Exercise aim
Scan the records for the word "Kraft". Copy each line that includes it.

+++ The input +++

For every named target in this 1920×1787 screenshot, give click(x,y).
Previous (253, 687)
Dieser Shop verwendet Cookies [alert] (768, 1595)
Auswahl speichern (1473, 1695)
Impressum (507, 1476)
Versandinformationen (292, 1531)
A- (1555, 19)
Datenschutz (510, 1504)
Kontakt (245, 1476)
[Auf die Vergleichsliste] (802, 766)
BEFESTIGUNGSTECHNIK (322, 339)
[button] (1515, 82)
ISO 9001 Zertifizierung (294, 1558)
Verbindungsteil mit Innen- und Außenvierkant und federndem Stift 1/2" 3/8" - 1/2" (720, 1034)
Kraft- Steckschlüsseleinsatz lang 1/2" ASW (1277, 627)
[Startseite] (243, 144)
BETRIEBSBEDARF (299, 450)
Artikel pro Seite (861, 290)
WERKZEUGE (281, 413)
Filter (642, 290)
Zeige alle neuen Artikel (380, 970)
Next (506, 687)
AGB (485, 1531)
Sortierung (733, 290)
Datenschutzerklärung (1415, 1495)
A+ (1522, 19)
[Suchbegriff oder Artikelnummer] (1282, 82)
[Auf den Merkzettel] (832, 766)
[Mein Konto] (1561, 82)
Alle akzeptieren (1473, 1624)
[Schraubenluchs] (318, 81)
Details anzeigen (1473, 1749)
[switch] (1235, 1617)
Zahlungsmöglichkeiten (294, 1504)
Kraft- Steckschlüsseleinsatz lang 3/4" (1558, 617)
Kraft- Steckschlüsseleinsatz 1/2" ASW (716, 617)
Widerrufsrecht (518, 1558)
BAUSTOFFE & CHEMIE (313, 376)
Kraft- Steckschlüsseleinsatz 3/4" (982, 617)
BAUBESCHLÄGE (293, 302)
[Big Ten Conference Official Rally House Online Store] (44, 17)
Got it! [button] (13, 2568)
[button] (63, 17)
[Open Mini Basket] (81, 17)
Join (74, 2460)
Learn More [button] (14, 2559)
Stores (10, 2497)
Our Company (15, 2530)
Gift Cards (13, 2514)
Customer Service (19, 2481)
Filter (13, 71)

+++

Task answer
Kraft- Steckschlüsseleinsatz lang 1/2" ASW (1277, 627)
Kraft- Steckschlüsseleinsatz lang 3/4" (1558, 617)
Kraft- Steckschlüsseleinsatz 1/2" ASW (716, 617)
Kraft- Steckschlüsseleinsatz 3/4" (982, 617)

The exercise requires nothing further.